Polemica su Più libri più liberi, il Comune di Roma non partecipa all’inaugurazione


Il Comune di Roma non parteciperà all’inaugurazione della fiera della piccola e media editoria Più libri più liberi, che inizia domani e va avanti fino all’otto dicembre al centro congressi La Nuvola all’Eur di Roma. Al centro dello scontro c’è la partecipazione alla kermesse culturale di una casa editrice, Passaggio al bosco, ritenuta d’ispirazione neofascista. Tra i primi a sollevare la questione c’è stato l’esponente del Partito democratico, Emanuele Fiano, ma gli hanno fatto eco in tanti, inclusa la Cgil e l’Associazione nazionale partigiani italiani, tanto che ieri una novantina di scrittori e intellettuali hanno rivolto un appello all’Associazione italiana editori. E così domani alle 10:30, al taglio del nastro, non sarà presente l’assessore alla Cultura, Massimiliano Smeriglio, né tantomeno il sindaco Roberto Gualtieri o altri esponenti della giunta capitolina. A spiegare la scelta è stato l’assessore Smeriglio. “Ci spiace ma c’è un punto di dissenso che non ci permette di inaugurare la fiera Più Libri più liberi, per questo non saremo alla conferenza stampa di apertura – ha spiegato Smeriglio -. Ci spiace perché lavoriamo e sosteniamo la fiera con convinzione.

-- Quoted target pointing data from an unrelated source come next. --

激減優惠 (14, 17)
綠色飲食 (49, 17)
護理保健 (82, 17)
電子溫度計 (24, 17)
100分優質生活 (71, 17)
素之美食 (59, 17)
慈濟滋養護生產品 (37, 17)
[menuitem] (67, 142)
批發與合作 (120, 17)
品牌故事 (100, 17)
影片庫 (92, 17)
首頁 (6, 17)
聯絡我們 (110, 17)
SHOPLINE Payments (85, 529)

E continueremo a farlo. Tuttavia, con tutto il rispetto che si conviene agli organizzatori, abbiamo un’idea diversa in merito alla gestione di un catalogo esplicitamente neofascista, razzista e antisemita. Come dimostrano alcuni titoli in catalogo dell’editore Passaggio nel bosco, tra questi, ‘Corneliu Zelea Codreanu’ di Yves Morel; ‘Camerata. Il mio onore si chiama fedeltà’ di Rudolf Kinau e ancora ‘Audacia, scritti e discorsi di Benito Mussolini, per i giovani degli istituti militari’. Nulla a che vedere con la tradizione della destra italiana. E l’antifascismo è per noi un vincolo costituzionale e la volontà insuperabile di rispettare Roma medaglia d’oro al valor militare per la resistenza. Manteniamo comunque la nostra presenza alla fiera come amministrazione comunale e con le istituzioni Biblioteche, per rispetto verso gli organizzatori, gli operatori e i cittadini”.

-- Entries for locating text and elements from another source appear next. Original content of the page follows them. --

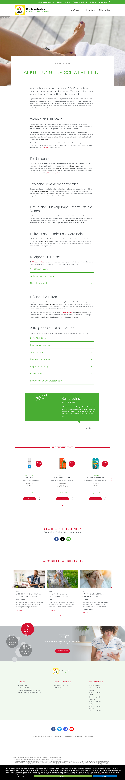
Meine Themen (75, 10)
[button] (112, 478)
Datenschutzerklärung (107, 774)
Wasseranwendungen (38, 262)
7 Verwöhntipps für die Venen (56, 173)
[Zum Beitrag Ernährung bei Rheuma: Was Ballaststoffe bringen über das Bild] (29, 579)
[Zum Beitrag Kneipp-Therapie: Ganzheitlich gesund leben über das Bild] (62, 579)
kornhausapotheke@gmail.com (31, 690)
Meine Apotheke (89, 10)
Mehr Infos (105, 776)
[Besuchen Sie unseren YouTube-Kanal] (71, 729)
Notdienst (93, 2)
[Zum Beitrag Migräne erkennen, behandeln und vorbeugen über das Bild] (95, 579)
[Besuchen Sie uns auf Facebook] (53, 729)
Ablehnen (21, 776)
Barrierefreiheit (69, 736)
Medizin (58, 63)
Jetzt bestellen (29, 499)
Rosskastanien (67, 312)
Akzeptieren (63, 776)
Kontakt (79, 736)
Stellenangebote (37, 736)
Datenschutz (58, 736)
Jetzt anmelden (62, 651)
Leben (17, 591)
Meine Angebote (104, 10)
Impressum (48, 736)
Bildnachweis (89, 736)
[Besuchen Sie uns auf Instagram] (65, 729)
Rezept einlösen (102, 2)
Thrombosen (45, 147)
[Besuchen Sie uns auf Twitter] (59, 729)
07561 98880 (83, 2)
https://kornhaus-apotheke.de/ (32, 692)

Poco prima il fumettista, da sempre vicino all’associazionismo di sinistra, Zerocalcare aveva motivato così la sua rinuncia sui social network: “Purtroppo non sarò alla fiera romana Più libri più liberi. Purtroppo ognuno ci ha i suoi paletti, questo è il mio. Quando l’ho deciso, quindici anni fa, mi pareva semplicissimo da applicare. Oggi è una specie di campo minato. Penso che questo ci costringa a rifletterne insieme, di più, e in modo più efficace. Gente a cui voglio bene ha fatto scelte diverse, sono sicuro che sapranno far sentire le loro voci e faccio il tifo per loro. Mi spiace davvero per chi veniva apposta, cercheremo di trovare un’altra occasione per chi voleva un disegnetto sul libro nuovo”. Il riferimento implicito, anche in questo caso, era alla partecipazione alla stessa kermesse culturale della casa editrice Passaggio al bosco. Nell’appello firmato dagli scrittori e inviato all’Associazione italiana editori la società è descritta come un “progetto apologetico che dipinge la temperie dei fascismi europei, anche nei loro aspetti più violenti, persecutori e sanguinari, come un’esperienza eroica da cui trarre esempio”. Sul punto dall’Aie avevano fatto sapere che l’editore aveva firmato gli impegni, così come gli altri editori presenti negli stand della fiera.